Back to projects
Active Started Feb 2026

Agent Builder

Design, evaluate, and improve agentic harnesses. Methodology playbook plus a catalog of architectures, frameworks, memory substrates, and lab patterns.

Claude Code Skill Markdown Knowledge Base

The Answer

Agent Builder is the skill you load before deciding how an agent should be shaped, which framework to pick, and what state substrate to trust. It answers “should this be one agent or four” before you write code.

The Problem It Solves

Harness decisions compound. Picking LangGraph versus CrewAI versus raw LLM loops changes how state flows, how errors surface, and what fails in production. Most teams decide by vibes, copy a blog-post starter, and inherit its limits. Two weeks later the stale-context bug is the framework’s fault but looks like a prompting problem.

How It Works

Two knowledge bodies, one skill.

Methodology covers principles, shapes, tools, state, context, extensibility, UX, a design playbook, an evaluation playbook, output patterns, and cross-client portability notes. 11 topic files.

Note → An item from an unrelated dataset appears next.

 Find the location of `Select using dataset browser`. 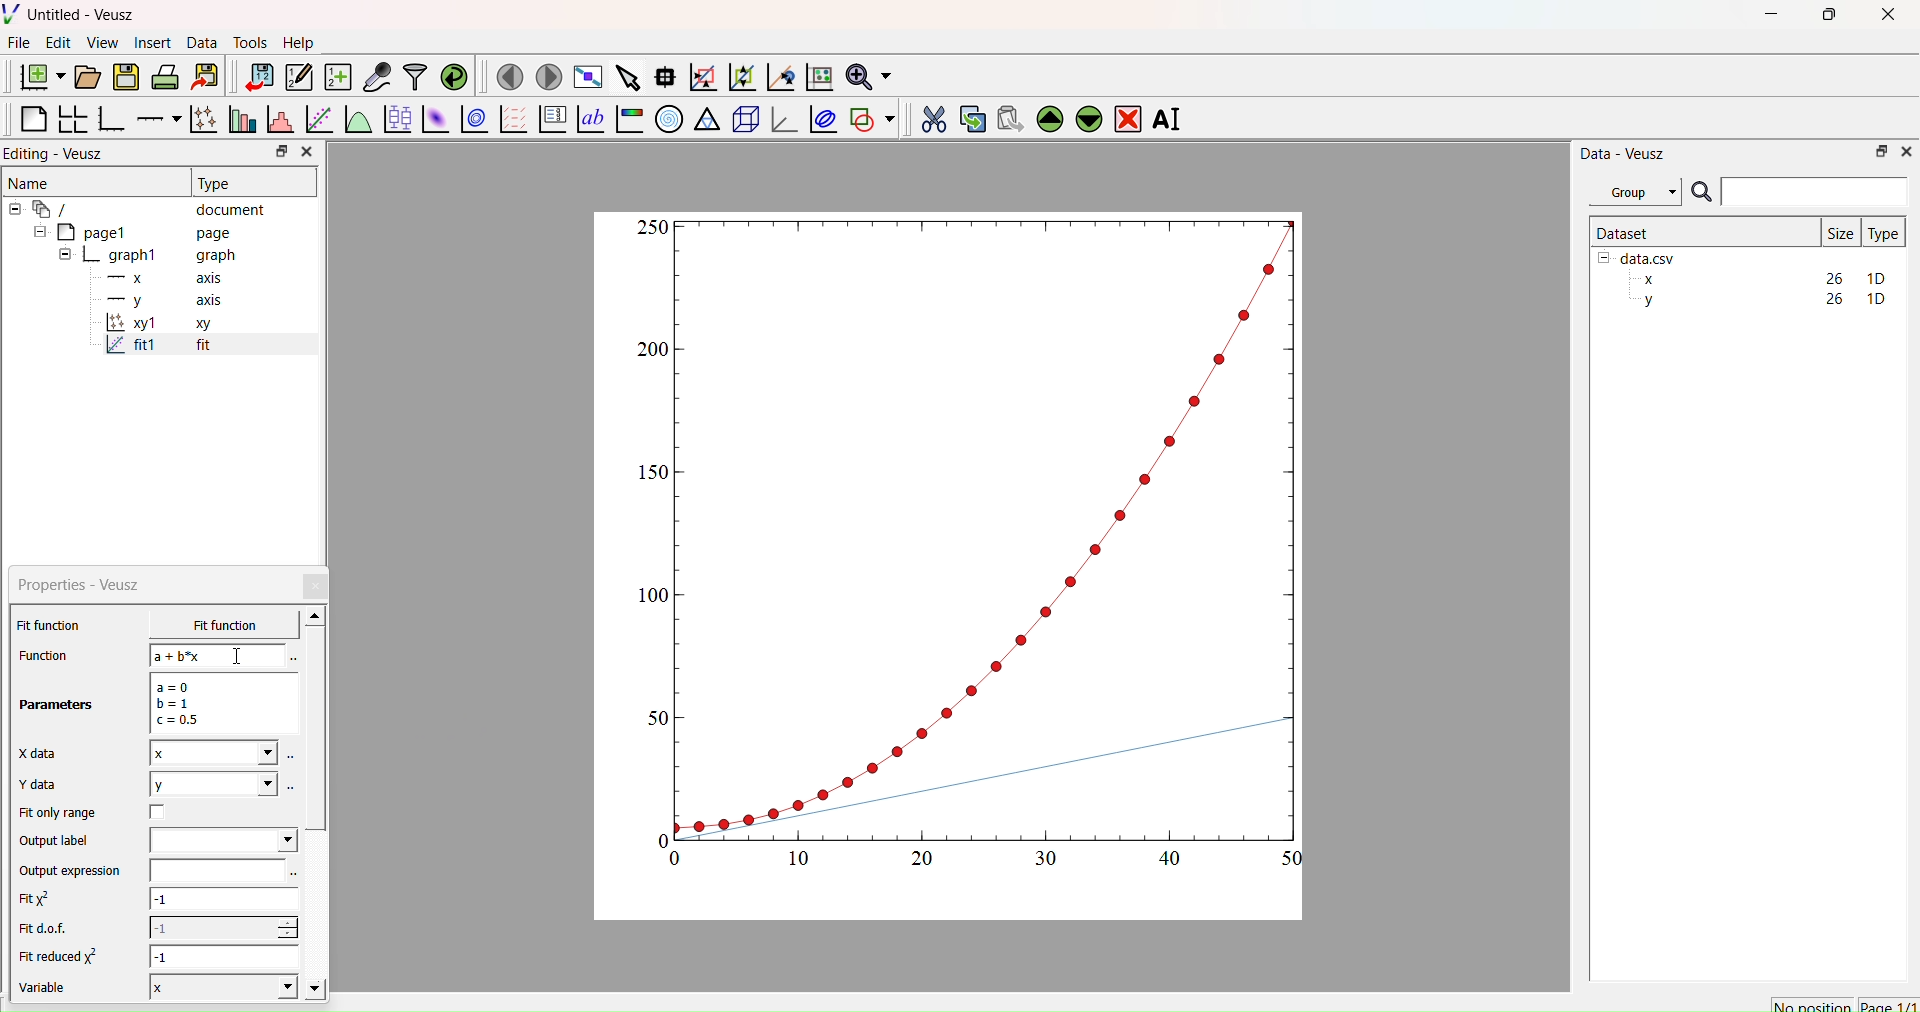

Select using dataset browser is located at coordinates (292, 760).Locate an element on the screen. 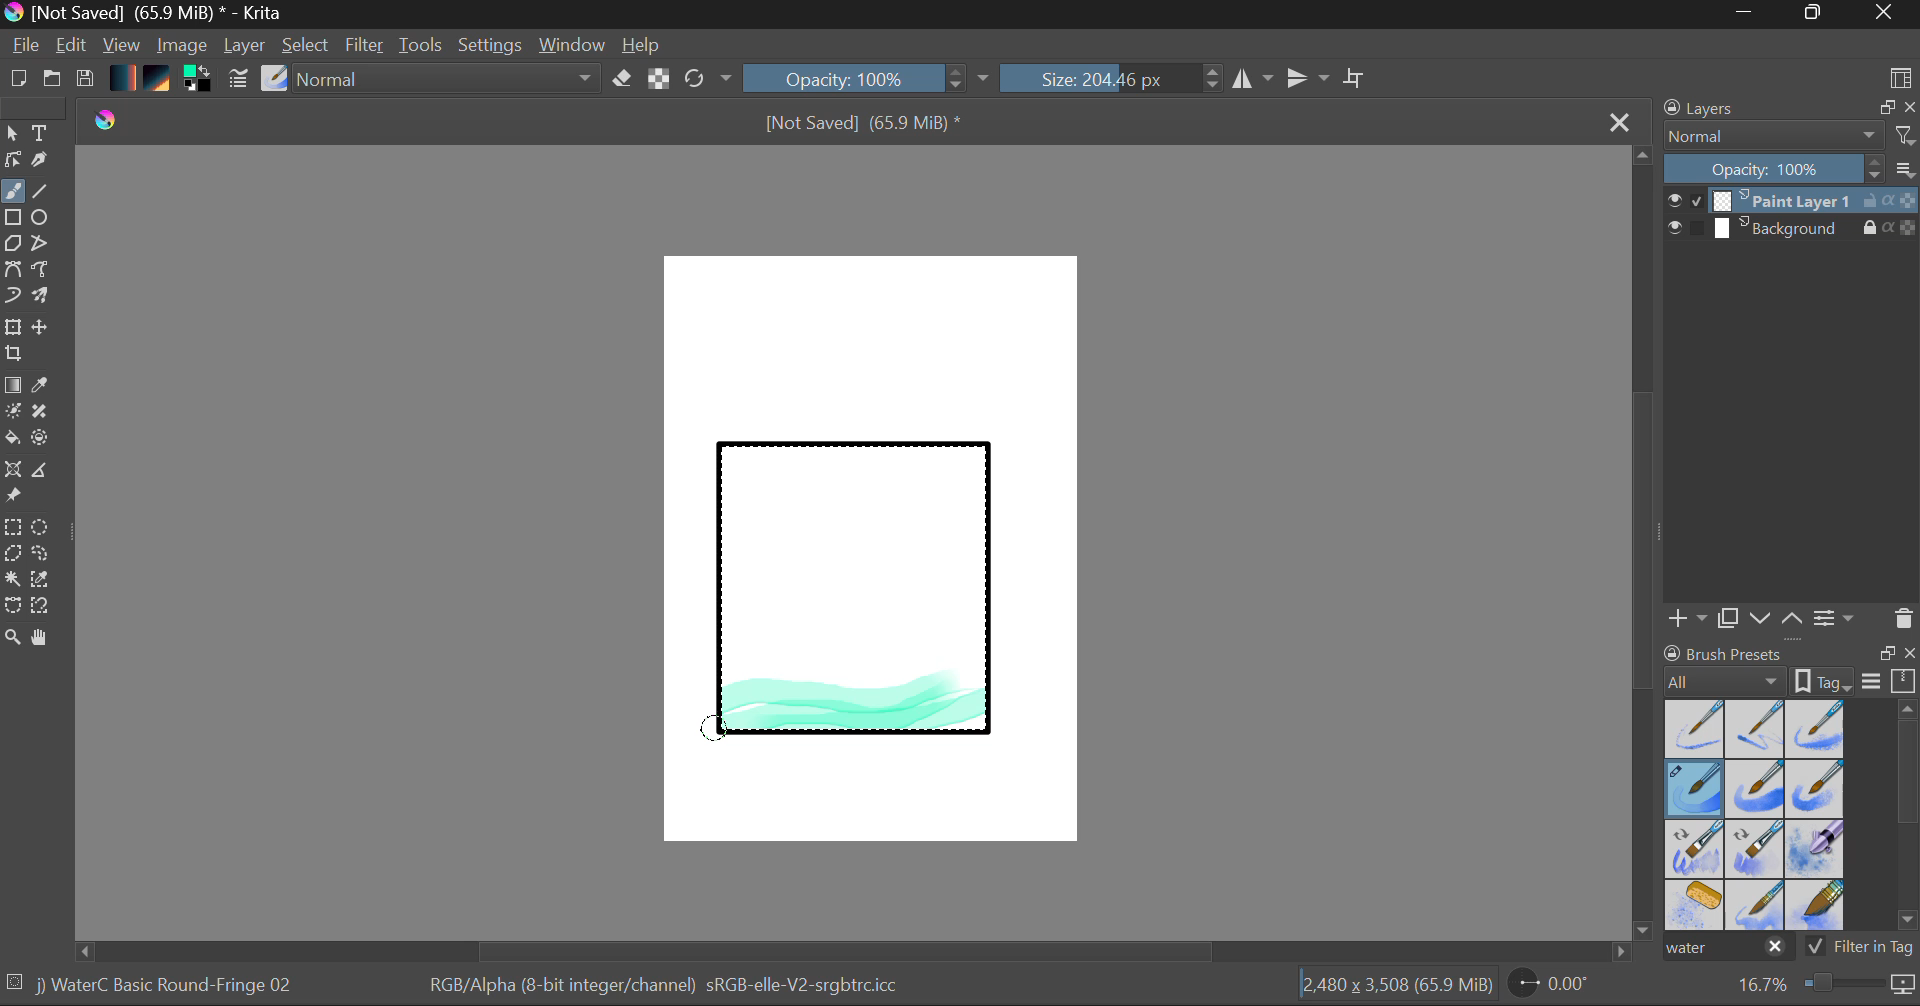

Catalog inventories architecture Types I through V, a six-component harness model, 7 framework deep dives (LangGraph, CrewAI, Pydantic AI, smolagents, DSPy, AutoGen, Bedrock), memory substrates, and 14 production lab patterns (Anthropic, OpenAI, Perplexity, Manus, Google, Devin, Cursor, Windsurf, and more). 6 catalog files.

Four modes cover the job: design for a new harness, evaluation for an existing one, design + evaluation for target architecture plus acceptance criteria, catalog-lookup for factual questions.

What Makes It Different

Host-specific variants (Anthropic, Codex) carry their own trigger metadata, so the same skill activates correctly in either runtime. Fully worked examples trace the full path from requirements to implemented harness, not just principles.